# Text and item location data
···

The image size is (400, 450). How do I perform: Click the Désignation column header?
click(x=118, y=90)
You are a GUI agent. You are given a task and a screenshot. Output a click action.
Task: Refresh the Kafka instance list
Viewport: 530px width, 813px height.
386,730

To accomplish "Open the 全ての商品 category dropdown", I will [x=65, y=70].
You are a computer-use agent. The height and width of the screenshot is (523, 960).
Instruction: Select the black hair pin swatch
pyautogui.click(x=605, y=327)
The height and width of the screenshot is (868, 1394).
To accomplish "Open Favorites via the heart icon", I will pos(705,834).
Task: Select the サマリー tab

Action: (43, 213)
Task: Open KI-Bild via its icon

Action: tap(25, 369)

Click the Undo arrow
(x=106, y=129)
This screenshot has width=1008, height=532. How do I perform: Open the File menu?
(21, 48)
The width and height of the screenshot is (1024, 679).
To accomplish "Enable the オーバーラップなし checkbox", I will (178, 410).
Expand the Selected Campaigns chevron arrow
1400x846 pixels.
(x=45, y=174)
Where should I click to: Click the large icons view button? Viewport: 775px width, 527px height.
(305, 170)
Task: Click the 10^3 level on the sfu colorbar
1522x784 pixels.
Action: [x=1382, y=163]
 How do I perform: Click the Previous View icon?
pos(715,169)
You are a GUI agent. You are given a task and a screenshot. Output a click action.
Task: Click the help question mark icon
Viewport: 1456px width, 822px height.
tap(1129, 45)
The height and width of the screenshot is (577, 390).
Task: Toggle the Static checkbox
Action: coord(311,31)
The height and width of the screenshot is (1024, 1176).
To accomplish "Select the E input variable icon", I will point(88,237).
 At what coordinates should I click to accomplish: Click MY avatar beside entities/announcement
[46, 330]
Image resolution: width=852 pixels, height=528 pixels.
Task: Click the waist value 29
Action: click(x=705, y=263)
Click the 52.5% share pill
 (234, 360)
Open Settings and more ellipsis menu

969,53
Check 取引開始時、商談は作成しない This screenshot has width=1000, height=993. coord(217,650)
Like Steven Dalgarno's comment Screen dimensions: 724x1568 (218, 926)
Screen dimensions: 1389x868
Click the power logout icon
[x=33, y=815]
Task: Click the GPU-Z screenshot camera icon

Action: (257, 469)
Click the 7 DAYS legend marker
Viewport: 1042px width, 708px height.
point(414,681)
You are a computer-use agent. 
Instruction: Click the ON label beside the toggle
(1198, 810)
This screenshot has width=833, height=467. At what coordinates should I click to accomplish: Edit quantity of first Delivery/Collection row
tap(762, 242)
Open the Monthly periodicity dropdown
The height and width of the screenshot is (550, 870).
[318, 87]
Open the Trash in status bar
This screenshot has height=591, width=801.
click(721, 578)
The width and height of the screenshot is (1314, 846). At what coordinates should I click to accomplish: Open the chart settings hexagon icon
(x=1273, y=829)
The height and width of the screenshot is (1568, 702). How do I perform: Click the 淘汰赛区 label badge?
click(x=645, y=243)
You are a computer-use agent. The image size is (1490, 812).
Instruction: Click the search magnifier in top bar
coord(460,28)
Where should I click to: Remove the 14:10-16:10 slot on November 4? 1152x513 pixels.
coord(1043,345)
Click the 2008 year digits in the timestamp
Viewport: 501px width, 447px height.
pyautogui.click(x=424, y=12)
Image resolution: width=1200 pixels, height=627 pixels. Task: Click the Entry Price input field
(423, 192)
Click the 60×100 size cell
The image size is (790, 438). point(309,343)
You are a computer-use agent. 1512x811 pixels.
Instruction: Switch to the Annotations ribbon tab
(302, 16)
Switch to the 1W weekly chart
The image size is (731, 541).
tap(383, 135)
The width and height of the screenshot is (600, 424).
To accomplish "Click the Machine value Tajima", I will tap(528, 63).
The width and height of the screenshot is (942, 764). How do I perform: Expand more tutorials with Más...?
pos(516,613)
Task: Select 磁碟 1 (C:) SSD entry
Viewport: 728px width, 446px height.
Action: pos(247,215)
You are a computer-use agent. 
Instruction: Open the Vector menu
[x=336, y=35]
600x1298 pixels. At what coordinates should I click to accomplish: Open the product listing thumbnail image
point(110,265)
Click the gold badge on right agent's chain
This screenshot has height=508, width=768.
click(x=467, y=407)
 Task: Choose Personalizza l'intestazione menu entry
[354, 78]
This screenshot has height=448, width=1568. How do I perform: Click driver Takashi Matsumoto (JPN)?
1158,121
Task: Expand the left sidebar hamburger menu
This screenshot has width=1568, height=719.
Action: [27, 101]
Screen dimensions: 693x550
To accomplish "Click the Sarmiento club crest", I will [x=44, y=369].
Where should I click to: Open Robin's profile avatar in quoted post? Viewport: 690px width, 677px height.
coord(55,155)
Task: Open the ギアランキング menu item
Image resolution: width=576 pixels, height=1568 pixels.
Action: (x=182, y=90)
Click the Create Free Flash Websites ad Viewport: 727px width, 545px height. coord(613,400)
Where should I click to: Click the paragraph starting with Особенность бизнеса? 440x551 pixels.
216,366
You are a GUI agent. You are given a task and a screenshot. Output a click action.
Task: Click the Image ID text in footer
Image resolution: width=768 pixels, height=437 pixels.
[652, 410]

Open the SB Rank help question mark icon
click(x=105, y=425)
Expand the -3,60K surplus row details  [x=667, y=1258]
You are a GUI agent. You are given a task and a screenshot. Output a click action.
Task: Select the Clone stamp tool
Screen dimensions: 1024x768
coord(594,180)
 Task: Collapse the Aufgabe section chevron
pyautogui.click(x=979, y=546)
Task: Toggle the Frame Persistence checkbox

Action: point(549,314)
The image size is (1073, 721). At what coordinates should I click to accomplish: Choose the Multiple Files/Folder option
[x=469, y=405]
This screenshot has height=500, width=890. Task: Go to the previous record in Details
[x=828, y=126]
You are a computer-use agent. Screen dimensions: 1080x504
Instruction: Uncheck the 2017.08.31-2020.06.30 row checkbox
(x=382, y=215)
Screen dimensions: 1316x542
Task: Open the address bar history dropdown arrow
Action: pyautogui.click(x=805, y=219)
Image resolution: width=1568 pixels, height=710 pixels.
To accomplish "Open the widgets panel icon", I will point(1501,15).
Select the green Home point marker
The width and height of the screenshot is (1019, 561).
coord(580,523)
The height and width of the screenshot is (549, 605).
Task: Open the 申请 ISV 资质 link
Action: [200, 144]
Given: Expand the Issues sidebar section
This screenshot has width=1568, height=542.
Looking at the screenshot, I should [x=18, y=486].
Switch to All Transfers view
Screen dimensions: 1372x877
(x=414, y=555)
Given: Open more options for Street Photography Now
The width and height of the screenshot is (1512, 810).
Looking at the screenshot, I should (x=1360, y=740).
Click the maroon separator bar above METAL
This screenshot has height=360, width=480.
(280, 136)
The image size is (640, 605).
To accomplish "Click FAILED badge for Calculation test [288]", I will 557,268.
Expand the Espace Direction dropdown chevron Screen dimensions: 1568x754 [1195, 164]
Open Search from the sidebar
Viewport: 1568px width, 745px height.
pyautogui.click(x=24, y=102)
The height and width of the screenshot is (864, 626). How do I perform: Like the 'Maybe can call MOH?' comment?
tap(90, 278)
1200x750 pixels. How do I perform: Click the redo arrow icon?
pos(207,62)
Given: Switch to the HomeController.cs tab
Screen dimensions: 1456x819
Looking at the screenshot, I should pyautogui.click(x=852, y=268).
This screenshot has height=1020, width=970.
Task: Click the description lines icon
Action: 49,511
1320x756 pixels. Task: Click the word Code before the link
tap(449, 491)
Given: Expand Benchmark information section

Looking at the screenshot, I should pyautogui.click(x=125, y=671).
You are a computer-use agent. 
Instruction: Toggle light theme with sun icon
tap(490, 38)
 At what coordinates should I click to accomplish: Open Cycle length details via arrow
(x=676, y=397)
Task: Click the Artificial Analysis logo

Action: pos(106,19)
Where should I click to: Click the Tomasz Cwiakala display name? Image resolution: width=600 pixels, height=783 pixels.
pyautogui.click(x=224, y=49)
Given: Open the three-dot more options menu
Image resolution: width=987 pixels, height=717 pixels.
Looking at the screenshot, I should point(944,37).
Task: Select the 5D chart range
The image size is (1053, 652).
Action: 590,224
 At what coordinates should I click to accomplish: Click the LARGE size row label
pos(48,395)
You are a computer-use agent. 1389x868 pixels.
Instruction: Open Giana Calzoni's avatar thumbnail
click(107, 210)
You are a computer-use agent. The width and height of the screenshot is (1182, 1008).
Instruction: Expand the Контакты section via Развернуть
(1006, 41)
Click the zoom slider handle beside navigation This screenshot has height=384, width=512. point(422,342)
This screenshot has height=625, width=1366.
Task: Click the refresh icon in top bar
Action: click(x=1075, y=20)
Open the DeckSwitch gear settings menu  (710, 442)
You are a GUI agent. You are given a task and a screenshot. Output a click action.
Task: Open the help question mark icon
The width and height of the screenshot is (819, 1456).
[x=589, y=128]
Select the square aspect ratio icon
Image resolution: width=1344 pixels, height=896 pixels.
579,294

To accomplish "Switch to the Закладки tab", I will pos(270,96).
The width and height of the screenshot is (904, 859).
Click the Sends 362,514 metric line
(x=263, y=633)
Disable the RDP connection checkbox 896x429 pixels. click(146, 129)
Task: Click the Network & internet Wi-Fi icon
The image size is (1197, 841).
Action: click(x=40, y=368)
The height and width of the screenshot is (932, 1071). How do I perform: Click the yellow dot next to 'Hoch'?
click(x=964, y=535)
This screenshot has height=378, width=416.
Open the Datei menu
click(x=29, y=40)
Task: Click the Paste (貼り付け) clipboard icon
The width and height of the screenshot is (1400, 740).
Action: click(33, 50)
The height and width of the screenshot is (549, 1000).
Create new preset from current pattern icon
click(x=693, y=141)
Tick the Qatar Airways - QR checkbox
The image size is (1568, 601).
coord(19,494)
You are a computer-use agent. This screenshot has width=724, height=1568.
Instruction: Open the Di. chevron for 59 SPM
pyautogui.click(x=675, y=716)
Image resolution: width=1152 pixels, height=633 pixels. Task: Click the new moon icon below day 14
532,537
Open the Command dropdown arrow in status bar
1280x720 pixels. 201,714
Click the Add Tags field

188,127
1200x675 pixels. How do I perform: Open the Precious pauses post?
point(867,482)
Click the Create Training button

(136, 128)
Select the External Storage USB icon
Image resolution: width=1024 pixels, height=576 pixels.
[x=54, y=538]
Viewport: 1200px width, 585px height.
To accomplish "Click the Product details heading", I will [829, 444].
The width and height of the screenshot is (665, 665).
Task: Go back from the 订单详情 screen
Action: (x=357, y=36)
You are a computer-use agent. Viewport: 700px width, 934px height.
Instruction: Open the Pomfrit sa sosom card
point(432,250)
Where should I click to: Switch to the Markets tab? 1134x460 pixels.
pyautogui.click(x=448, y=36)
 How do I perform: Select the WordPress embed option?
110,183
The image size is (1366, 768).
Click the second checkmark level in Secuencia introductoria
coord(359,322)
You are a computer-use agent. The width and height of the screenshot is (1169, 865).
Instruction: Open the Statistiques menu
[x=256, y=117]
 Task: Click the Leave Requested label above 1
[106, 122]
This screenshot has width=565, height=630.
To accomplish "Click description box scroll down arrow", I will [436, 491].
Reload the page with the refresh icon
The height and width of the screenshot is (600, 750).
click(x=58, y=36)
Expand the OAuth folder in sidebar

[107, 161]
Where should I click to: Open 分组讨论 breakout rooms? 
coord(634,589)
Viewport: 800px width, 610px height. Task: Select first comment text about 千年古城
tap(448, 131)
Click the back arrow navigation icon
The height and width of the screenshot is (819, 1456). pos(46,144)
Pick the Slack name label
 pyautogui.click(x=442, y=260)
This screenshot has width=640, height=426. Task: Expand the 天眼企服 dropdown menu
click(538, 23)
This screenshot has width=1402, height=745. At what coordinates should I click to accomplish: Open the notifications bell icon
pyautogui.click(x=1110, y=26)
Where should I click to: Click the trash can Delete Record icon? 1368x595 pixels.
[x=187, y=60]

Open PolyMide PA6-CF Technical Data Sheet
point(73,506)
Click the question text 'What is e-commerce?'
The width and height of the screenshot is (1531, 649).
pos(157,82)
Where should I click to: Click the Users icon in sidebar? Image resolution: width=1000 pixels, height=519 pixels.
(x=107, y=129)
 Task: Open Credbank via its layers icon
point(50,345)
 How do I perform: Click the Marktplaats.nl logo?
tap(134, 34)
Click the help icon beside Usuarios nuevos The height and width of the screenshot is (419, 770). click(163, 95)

···

# Exercise task
Copy the data above verbatim, from the line with "You are a computer-use agent. 1389x868" to the line with "I will pos(270,96).", including both of those lines.

# Problem solution
You are a computer-use agent. 1389x868 pixels.
Instruction: Open Giana Calzoni's avatar thumbnail
click(107, 210)
You are a computer-use agent. The width and height of the screenshot is (1182, 1008).
Instruction: Expand the Контакты section via Развернуть
(1006, 41)
Click the zoom slider handle beside navigation This screenshot has height=384, width=512. point(422,342)
This screenshot has height=625, width=1366.
Task: Click the refresh icon in top bar
Action: click(x=1075, y=20)
Open the DeckSwitch gear settings menu  (710, 442)
You are a GUI agent. You are given a task and a screenshot. Output a click action.
Task: Open the help question mark icon
The width and height of the screenshot is (819, 1456).
[x=589, y=128]
Select the square aspect ratio icon
Image resolution: width=1344 pixels, height=896 pixels.
579,294

To accomplish "Switch to the Закладки tab", I will pos(270,96).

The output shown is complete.